The thing I have written in the test might be mannered, but this is exactly what I meant for the testing purposes: align is 8, basealign is 4, offset to it is 4,

MachineMemOperand cannot represent that information. It only stores basealign explicitly, and it computes align on demand from basealign and offset. See MachineMemOperand::getAlign().

The thing I have written in the test might be mannered, but this is exactly what I meant for the testing purposes: align is 8, basealign is 4, offset to it is 4,

MachineMemOperand cannot represent that information. It only stores basealign explicitly, and it computes align on demand from basealign and offset.
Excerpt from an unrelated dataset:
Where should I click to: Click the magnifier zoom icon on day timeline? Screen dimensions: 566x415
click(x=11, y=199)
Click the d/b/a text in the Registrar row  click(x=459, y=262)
See MachineMemOperand::getAlign().

Hm... Indeed. But then 'align' itself shall not probably accepted by the MIR parser at all? Only the basealign is a real input?
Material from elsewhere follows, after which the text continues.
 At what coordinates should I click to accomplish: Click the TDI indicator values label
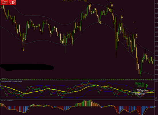click(x=11, y=81)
Actually I think what is wrong here is the very attempt to find a proper MMO. It shall just accept an MMO of a lead operation explicitly and fix the size.

rampitec updated this revision to Diff 410875.Feb 23 2022, 11:19 AM
rampitec marked an inline comment as done.

Changed to detect a leading load by CombineInfo.Offset and not by the offset from an MMO.

rampitec updated this revision to Diff 410954.Feb 23 2022, 3:23 PM

Added CombineInfo::operator<().

rampitec updated this revision to Diff 410960.Feb 23 2022, 3:42 PM
foad accepted this revision.Feb 24 2022, 1:21 AM

LGTM, thanks. Choosing the first MMO (in pointer order) makes sense to me, as then we don't have to update the offset or the alignment info, just the size.

llvm/lib/Target/AMDGPU/SILoadStoreOptimizer.cpp
667–668

In fact I think this comment is generally incorrect. I'd probably better remove it al all.

Agreed.

678

Typo "the leading operations's pointer".

This revision is now accepted and ready to land.Feb 24 2022, 1:21 AM
rampitec updated this revision to Diff 411176.Feb 24 2022, 10:29 AM
rampitec marked an inline comment as done.

Fixed typo in the comment.

This revision was landed with ongoing or failed builds.Feb 24 2022, 10:48 AM
This revision was automatically updated to reflect the committed changes.